___ Data to process ___
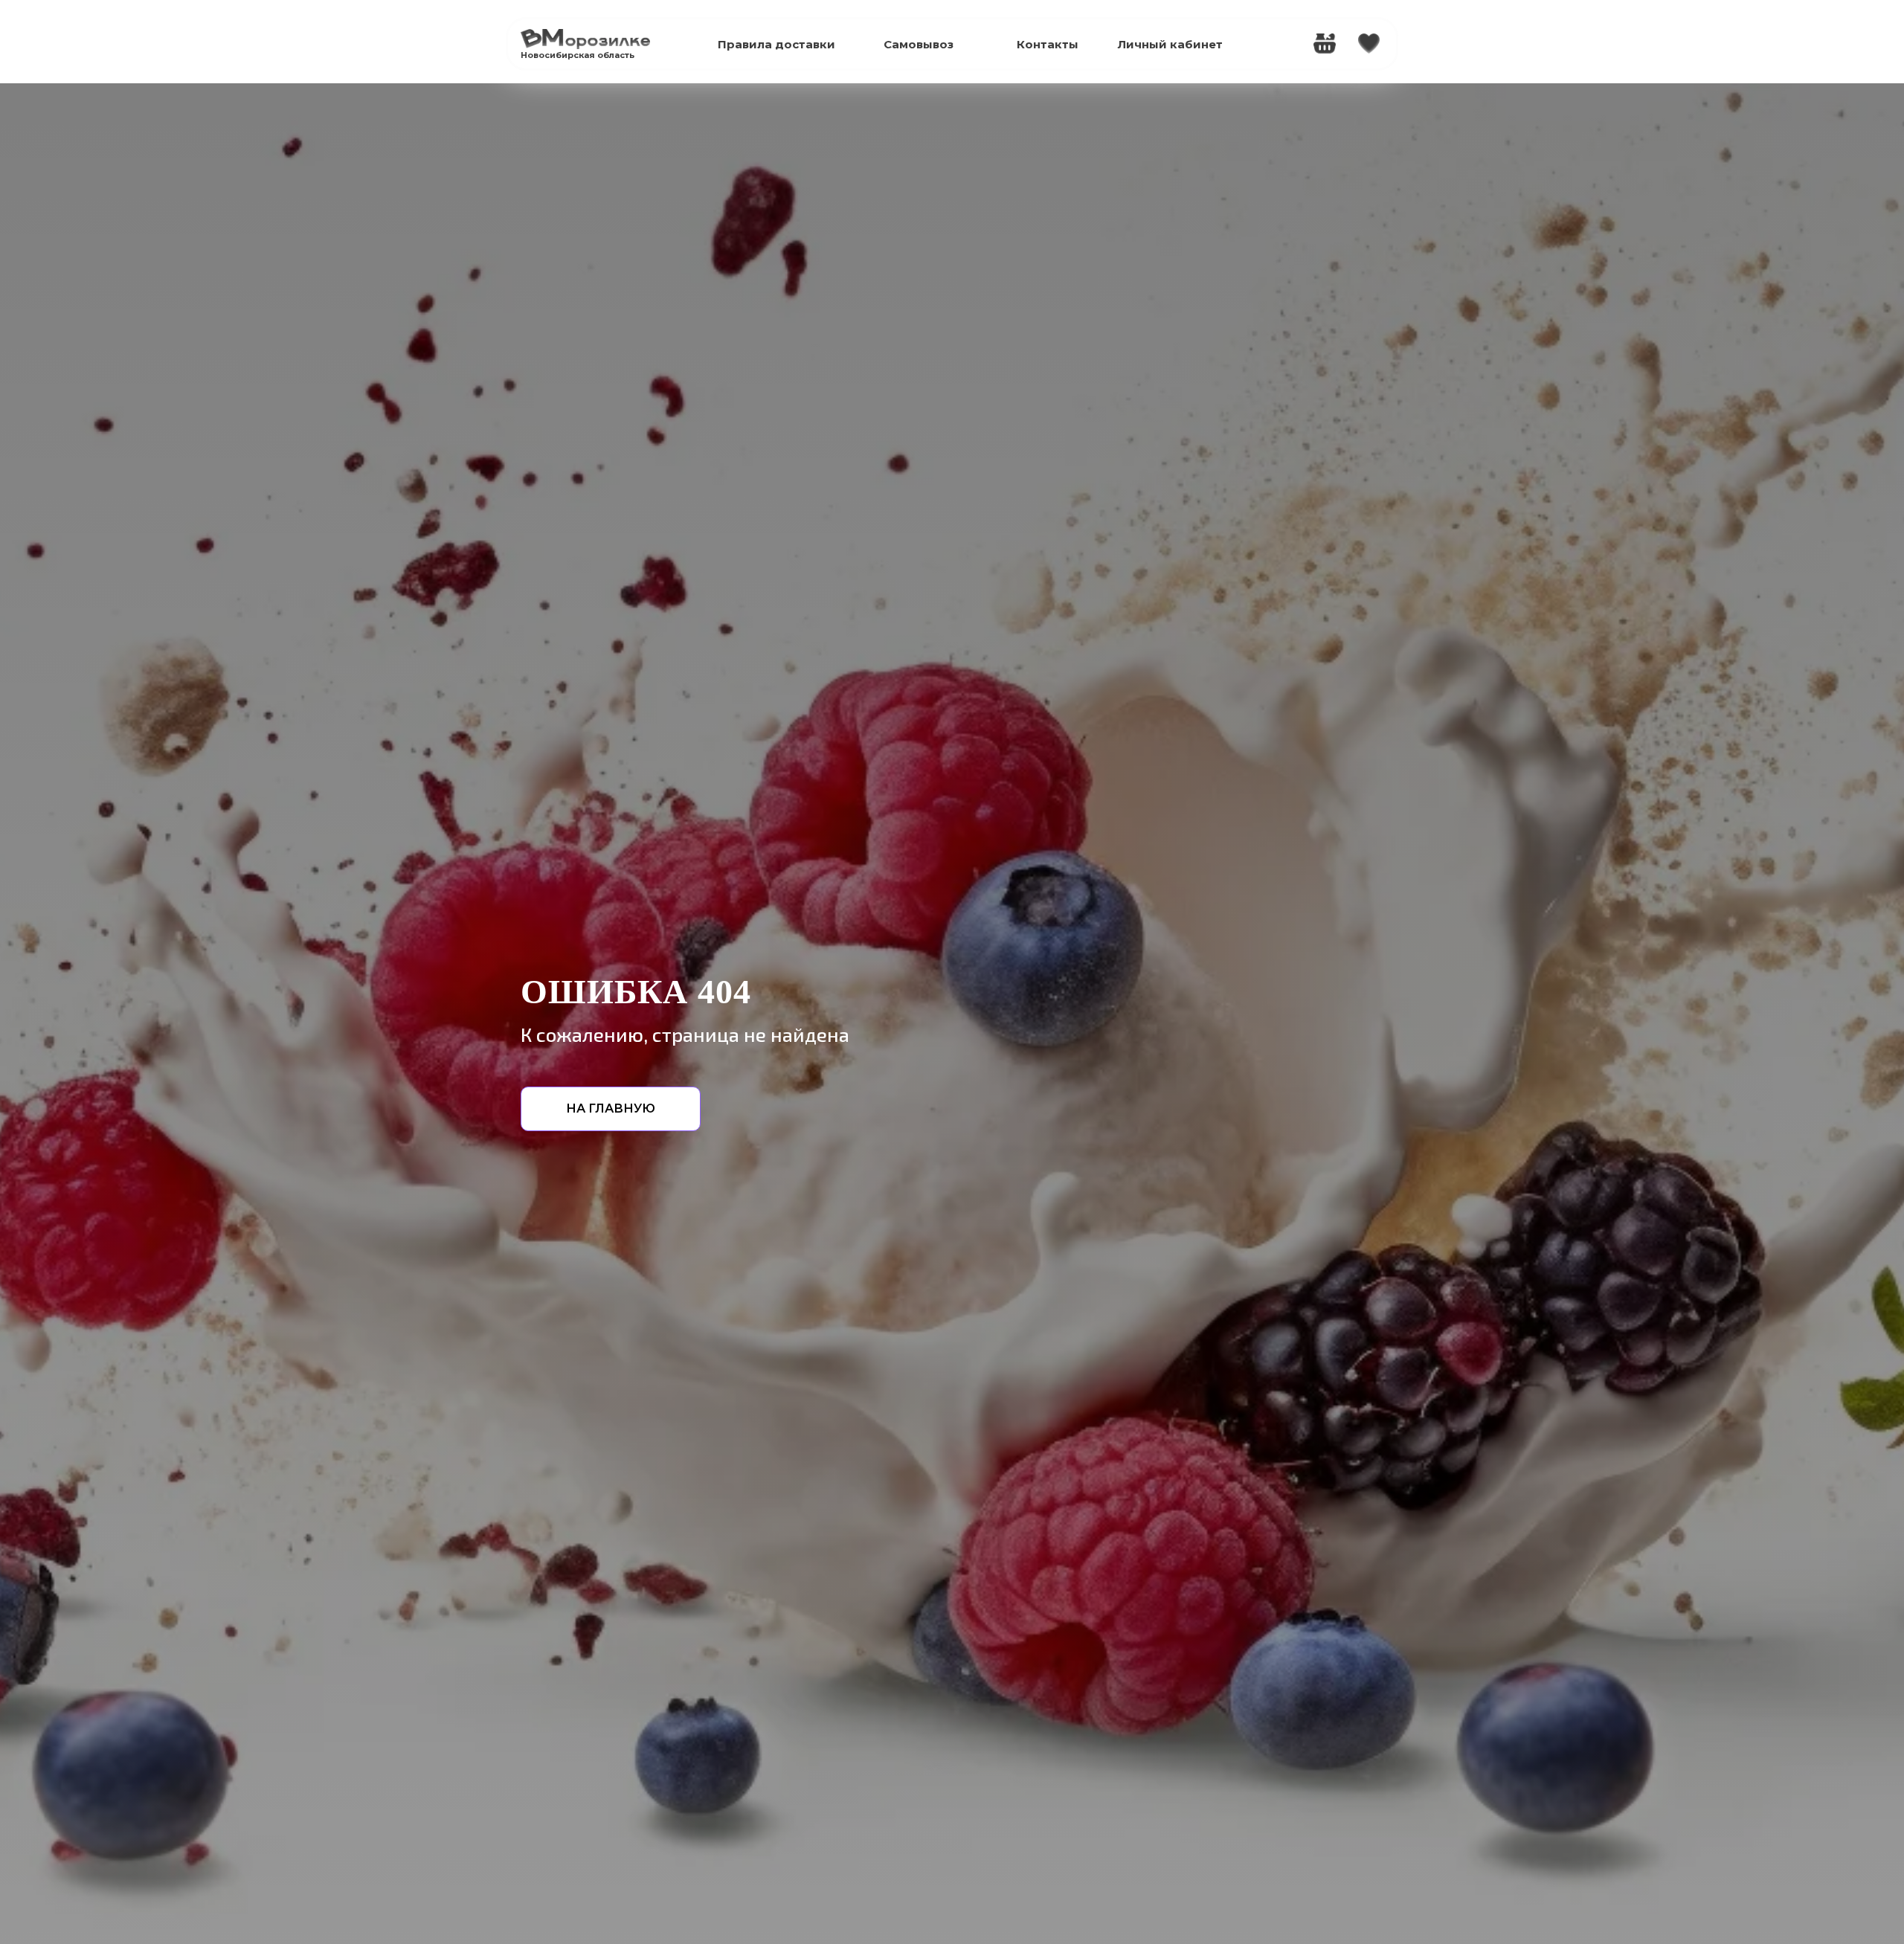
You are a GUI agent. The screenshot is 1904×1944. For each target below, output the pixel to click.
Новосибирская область (577, 55)
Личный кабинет (1170, 44)
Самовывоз (918, 44)
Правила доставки (776, 44)
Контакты (1047, 44)
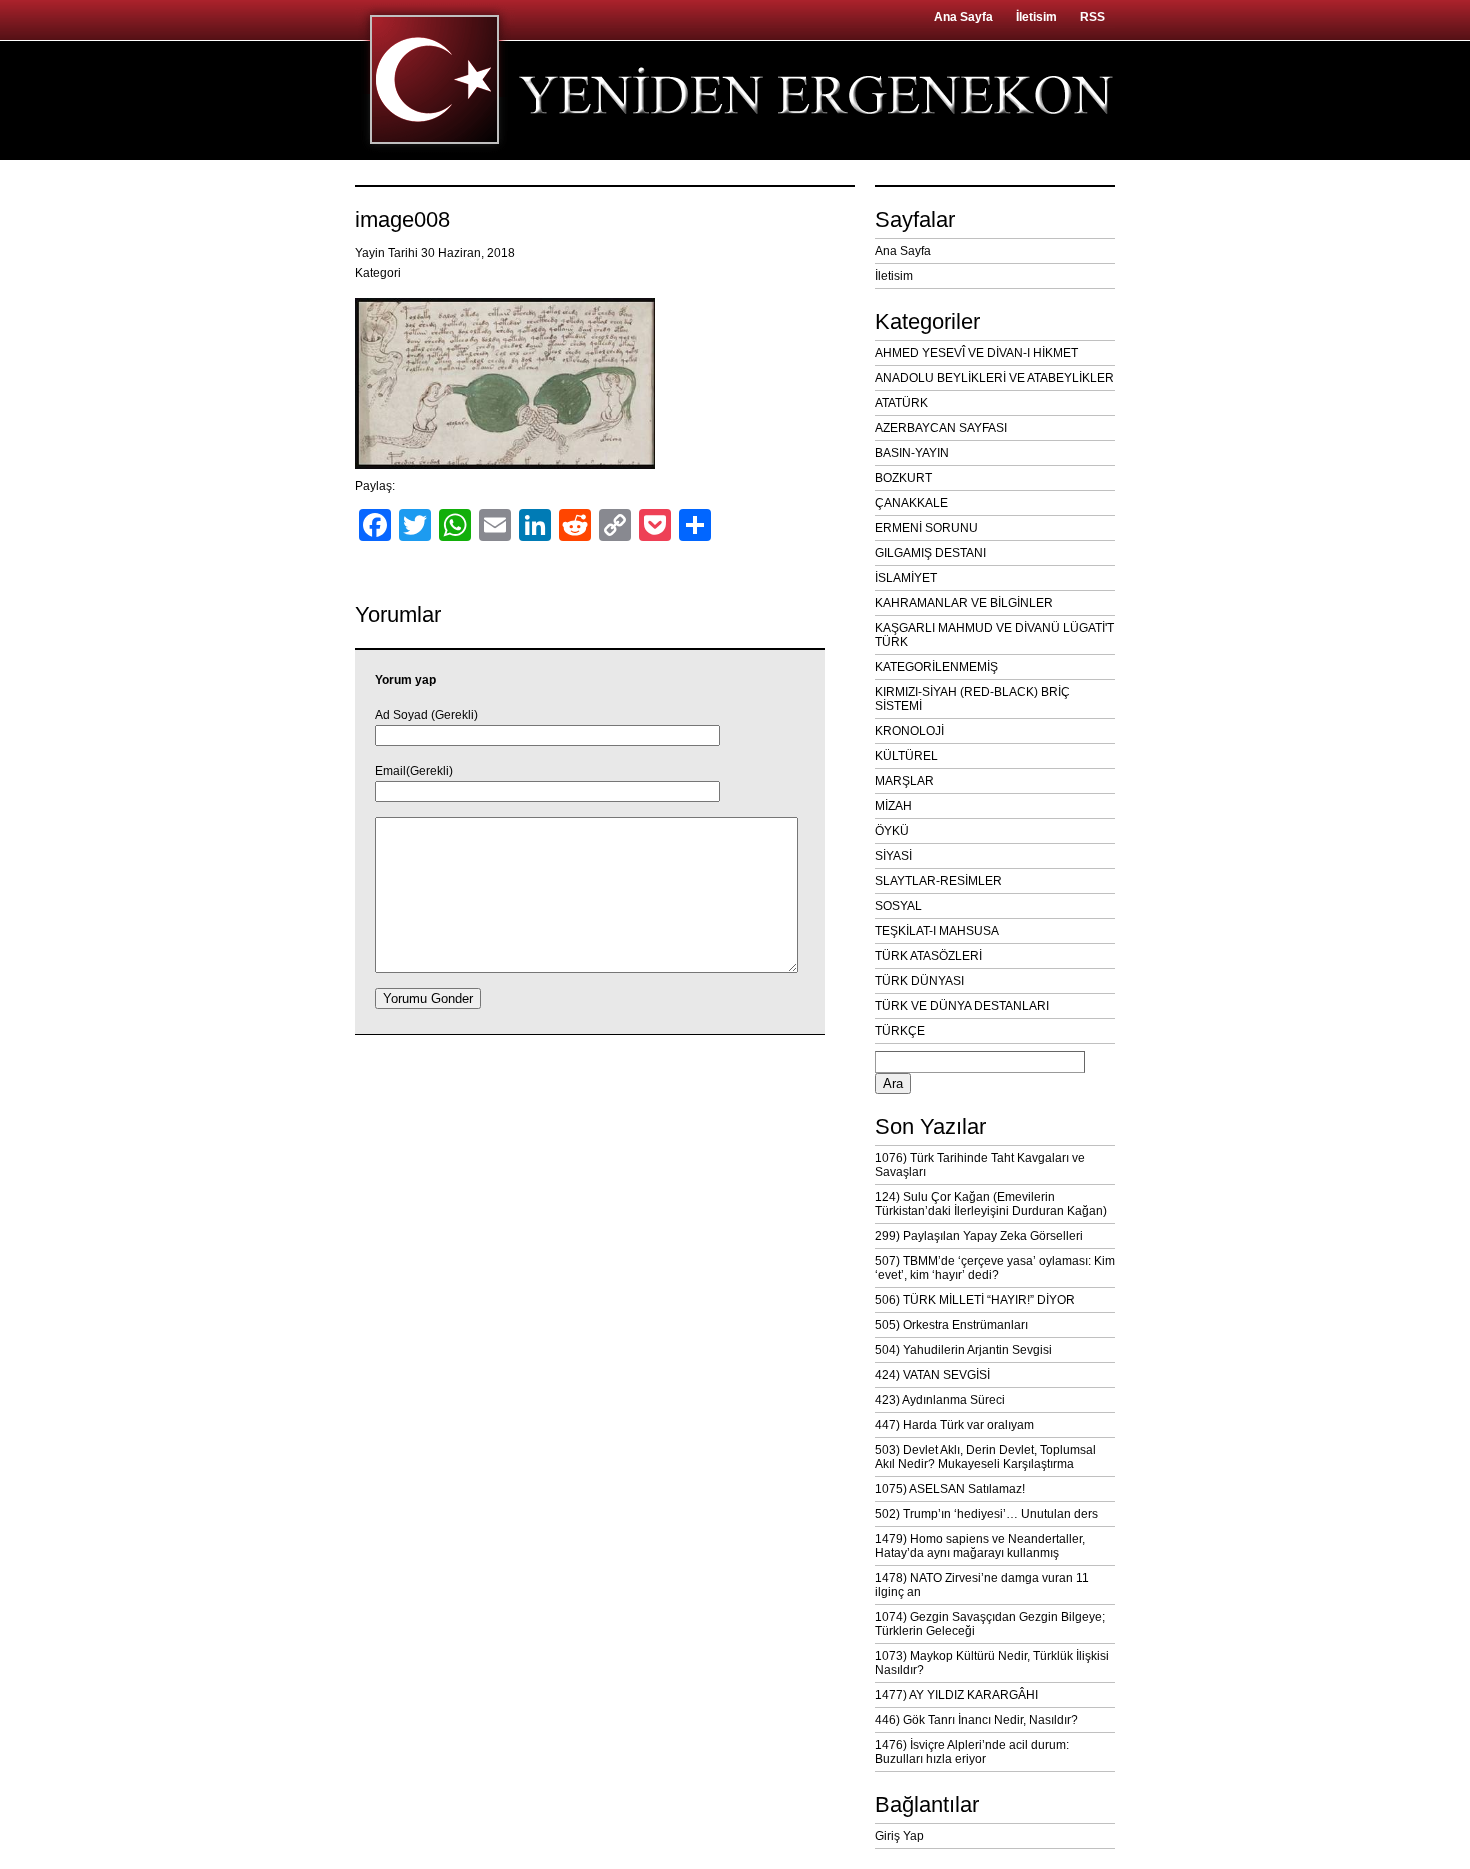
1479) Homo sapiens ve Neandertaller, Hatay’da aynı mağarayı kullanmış (980, 1546)
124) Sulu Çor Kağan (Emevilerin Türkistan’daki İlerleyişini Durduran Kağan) (991, 1204)
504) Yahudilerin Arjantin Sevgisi (963, 1350)
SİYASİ (893, 856)
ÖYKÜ (892, 831)
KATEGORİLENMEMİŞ (936, 667)
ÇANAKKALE (911, 503)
___
== Aim of the exercise ==
Give back exactly the lines from the first line of the data through the line with "Контакты (1047, 44)", pictures excluded.

== Answer to this problem ==
You are a GUI agent. The screenshot is 1904×1944. For each target below, output the pixel to click.
Новосибирская область (577, 55)
Личный кабинет (1170, 44)
Самовывоз (918, 44)
Правила доставки (776, 44)
Контакты (1047, 44)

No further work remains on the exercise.